*** FRAGMENT TEKSTU ***

Jak wszyscy wiedzą Mir ma niestety także swoją ciemną przeszłość. W ciągu tych piętnastu lat na pokładzie stacji zdarzyło się około 3000 mniejszych lub większych awarii. Czarnym okazał się rok 1997. W lutym tegoż roku na stacji wybuchł pożar. Na pokładzie znajdowali się wtedy Wasilij Tsiblijew (dowódca załogi) i Aleksandr Łazutkin z 23 załogi stacji (właśnie przybyli na jej pokład), a także Aleksandr Kaleri, Walerij Korzun i Jerry Linenger (Amerykanin) z poprzedniej załogi Mira. Pożar trwał kilkanaście minut, podczas których stacja straciła zasilanie, a kosmonauci musieli przebywać w maskach gazowych, gdyż zaczęły się wytwarzać toksyczne gazy. Po jakimś czasie załodze udało się odzyskać kontrole nad stacją, która przez ten pożar bardzo ucierpiała. Kosmonauci, a także kontrola naziemna mieli nadzieje, że to już koniec kłopotów na pokładzie stacji. Okazało się jednak, że był to dopiero początek bardzo trudnego okresu w historii rosyjskiej kosmonautyki. Podczas ekspedycji EO-23 na Mirze miały miejsce pożary, utraty zasilania i kontroli nad stacją, problemy z generatorami tlenu i awarie ogrzewania. Całość podsumowało zderzenie Mira ze statkiem transportowym Progress, 25 czerwca 1997 roku. Po kolizji Mir się rozhermetyzował, a gdyby nie szybka reakcja dowódcy stacji, który nakazał odłączyć uszkodzony moduł, załoga zapewne by zginęła. Tego typu awarie już więcej na Mirze się nie powtórzyły. Doprawdy stacja często traciła orientacje i zasilanie, ale załogom zawsze udawało się wszystko naprawić.

***

• _CZĘŚCI ĆWICZENIA_
**a.** Z czym zderzył się Mir 25 czerwca 1997 roku według tekstu o stacji Mir?
**b.** Pociągnij dalej tekst o stacji Mir, zaczynając zaraz po jego ostatnim zdaniu.
Dane pochodzą z innego źródła niż tekst o stacji Mir.

*** PRZEKAZANE DANE ***

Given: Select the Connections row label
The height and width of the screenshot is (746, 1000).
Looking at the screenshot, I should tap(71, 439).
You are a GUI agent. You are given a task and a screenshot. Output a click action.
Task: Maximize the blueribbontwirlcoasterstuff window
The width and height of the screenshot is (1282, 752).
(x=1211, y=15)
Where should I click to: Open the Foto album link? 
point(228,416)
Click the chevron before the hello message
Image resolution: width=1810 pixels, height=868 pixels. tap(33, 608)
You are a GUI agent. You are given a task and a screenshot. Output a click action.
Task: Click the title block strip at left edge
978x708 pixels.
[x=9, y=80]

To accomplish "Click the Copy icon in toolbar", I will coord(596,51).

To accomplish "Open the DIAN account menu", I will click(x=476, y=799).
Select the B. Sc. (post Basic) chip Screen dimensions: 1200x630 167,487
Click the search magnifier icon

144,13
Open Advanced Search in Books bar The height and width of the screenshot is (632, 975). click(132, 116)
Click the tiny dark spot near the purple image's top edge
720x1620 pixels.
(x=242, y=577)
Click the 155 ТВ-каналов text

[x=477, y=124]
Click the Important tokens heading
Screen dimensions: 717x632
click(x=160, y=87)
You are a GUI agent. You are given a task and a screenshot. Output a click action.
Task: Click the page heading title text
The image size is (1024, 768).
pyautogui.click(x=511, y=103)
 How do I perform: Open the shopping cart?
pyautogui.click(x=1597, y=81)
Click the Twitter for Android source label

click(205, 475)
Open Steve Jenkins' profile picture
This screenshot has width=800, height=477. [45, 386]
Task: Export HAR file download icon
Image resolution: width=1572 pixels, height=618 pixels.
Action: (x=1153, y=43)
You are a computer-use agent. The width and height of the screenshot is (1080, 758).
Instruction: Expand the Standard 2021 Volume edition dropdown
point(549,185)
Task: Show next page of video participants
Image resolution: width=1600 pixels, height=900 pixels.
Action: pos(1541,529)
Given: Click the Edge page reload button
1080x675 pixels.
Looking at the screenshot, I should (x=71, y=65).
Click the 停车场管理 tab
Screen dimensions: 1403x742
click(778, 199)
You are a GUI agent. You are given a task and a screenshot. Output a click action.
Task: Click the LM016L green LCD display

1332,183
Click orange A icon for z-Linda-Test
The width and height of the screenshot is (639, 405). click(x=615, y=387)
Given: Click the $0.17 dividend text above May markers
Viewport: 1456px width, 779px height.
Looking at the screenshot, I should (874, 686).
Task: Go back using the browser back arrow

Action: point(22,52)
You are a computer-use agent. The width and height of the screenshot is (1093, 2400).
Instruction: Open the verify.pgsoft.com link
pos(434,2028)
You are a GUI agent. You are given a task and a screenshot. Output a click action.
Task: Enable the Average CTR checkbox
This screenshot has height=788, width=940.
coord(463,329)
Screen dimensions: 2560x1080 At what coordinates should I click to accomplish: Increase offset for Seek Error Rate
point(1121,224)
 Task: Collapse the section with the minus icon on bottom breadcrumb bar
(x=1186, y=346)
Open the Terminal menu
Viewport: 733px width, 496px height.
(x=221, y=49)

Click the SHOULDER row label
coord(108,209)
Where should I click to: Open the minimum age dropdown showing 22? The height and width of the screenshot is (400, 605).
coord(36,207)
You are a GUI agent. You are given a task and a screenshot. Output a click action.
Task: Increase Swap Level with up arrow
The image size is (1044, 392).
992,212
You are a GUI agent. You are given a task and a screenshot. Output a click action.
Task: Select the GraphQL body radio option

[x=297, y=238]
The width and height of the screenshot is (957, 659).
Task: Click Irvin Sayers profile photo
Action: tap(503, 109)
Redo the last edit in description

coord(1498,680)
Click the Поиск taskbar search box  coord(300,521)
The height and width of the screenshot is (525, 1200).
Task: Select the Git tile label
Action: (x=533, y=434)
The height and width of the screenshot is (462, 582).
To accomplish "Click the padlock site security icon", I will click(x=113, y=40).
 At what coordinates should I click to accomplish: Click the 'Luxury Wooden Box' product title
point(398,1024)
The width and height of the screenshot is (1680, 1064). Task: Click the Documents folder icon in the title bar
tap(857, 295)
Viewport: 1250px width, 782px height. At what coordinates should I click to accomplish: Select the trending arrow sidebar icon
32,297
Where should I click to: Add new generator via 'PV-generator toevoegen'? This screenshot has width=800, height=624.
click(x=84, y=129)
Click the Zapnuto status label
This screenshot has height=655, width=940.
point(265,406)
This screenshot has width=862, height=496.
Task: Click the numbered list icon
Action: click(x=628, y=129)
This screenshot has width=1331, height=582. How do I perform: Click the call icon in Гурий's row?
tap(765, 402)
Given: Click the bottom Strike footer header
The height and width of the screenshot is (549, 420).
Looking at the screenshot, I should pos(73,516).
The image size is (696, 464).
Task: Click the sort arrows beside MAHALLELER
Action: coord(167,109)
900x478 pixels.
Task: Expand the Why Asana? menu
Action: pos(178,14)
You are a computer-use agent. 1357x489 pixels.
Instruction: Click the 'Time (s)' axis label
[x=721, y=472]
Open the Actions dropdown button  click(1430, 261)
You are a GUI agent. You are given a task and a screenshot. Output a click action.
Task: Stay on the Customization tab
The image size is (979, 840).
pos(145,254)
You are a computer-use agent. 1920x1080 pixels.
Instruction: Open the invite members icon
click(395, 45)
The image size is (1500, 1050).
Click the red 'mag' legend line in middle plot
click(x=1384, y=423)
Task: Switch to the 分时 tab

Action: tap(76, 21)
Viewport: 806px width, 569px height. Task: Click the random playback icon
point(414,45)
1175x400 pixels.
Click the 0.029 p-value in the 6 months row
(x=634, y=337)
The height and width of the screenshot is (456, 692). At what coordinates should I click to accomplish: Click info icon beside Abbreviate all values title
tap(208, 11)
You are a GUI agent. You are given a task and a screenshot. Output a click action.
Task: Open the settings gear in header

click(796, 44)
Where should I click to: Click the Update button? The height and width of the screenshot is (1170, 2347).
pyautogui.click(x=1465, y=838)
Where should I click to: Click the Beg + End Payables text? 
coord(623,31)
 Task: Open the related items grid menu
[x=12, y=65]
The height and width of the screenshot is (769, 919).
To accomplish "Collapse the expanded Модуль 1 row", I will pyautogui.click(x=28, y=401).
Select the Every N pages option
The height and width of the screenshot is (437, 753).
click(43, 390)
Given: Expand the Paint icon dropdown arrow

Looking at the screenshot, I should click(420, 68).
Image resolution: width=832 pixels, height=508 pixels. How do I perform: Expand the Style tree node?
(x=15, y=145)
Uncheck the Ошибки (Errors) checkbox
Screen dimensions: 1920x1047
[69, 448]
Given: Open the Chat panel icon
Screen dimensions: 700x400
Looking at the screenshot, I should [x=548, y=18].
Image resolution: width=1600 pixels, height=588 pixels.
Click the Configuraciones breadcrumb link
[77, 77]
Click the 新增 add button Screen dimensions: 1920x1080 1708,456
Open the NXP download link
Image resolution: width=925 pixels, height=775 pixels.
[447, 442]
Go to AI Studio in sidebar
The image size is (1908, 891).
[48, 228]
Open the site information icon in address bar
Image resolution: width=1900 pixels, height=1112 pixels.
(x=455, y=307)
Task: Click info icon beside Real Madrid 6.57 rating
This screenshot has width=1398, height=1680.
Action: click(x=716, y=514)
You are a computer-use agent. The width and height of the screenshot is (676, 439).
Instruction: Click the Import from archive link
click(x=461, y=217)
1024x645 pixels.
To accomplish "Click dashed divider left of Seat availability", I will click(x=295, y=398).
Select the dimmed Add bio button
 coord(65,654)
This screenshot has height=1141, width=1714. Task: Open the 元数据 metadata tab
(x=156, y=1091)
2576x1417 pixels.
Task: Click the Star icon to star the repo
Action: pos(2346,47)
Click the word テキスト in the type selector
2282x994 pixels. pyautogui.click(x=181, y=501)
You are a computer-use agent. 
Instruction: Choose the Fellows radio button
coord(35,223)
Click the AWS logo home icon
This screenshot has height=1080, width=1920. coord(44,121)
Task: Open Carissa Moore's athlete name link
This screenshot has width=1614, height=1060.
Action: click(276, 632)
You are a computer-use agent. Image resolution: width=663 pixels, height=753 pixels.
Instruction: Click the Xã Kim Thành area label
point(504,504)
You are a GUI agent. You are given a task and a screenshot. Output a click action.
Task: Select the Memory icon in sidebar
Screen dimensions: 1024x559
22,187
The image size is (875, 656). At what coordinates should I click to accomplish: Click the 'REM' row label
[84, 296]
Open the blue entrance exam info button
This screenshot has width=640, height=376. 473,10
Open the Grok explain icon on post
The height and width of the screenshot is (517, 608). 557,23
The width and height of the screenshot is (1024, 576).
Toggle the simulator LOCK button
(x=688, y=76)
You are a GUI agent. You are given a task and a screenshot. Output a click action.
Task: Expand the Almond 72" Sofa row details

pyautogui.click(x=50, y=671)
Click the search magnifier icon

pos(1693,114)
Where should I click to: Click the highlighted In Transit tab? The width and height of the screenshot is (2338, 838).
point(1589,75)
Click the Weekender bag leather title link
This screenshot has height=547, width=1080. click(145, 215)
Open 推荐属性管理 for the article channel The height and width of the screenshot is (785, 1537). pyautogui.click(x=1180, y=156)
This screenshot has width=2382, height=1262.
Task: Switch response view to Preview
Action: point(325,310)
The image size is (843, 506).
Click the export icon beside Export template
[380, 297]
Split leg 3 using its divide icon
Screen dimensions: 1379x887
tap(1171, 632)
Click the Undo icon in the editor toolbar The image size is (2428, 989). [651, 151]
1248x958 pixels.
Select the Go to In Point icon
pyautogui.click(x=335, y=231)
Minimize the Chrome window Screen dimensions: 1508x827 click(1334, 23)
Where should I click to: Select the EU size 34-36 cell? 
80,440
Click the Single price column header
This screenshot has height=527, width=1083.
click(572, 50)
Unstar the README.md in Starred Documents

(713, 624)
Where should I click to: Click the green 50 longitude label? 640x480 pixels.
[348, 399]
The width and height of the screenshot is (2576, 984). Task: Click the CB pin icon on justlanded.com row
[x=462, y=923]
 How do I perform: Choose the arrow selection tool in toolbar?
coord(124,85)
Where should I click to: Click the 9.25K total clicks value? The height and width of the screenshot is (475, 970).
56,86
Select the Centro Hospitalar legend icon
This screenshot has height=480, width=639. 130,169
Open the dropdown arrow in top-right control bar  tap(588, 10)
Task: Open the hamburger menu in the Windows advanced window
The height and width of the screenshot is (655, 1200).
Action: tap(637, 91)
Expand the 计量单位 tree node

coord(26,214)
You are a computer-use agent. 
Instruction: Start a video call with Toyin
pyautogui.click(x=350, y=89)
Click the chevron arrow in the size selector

***

• _W ODPOWIEDZI_
**a.** Ze statkiem transportowym Progress.

**b.**
Bilans działalności stacji Mir jest niesamowity. Na pokładzie przebywało 108 kosmonautów, w tym około 60 z innych krajów. Do stacji przycumowało 30 statków Sojuz TM, także kilkadziesiąt statków dostawczych Progress. W latach 1995-98 ze stacją łączyły się wahadłowce Atlantis, Discovery i Endeavour.
Jedno z ostatnich zdjęć stacji Mir
Stacja składała się z sześciu modułów, które połączono na orbicie w latach 1986-1995. Można powiedzieć, ze Mir okazał się radzieckim przedsięwzięciem międzynarodowym, gdyż połowa działalności stacji została sfinansowana przez inne kraje. Niewątpliwie społeczeństwo rosyjskie może mieć żal do prezydenta Władimira Putina, że nakazał zniszczyć stację, lecz na pewno postąpił on rozsądnie, gdyż stacja prędzej czy później sama spadłaby na Ziemię, a w ten sposób Mir opadł dokładnie w zaplanowanym miejscu nie powodując żadnych szkód. Operacje sprowadzenia stacji na Ziemię, Rosyjska Agencja Kosmiczna ubezpieczyła na 200 milionów dolarów, na wypadek, gdyby resztki stacji spadły na tereny zamieszkałe.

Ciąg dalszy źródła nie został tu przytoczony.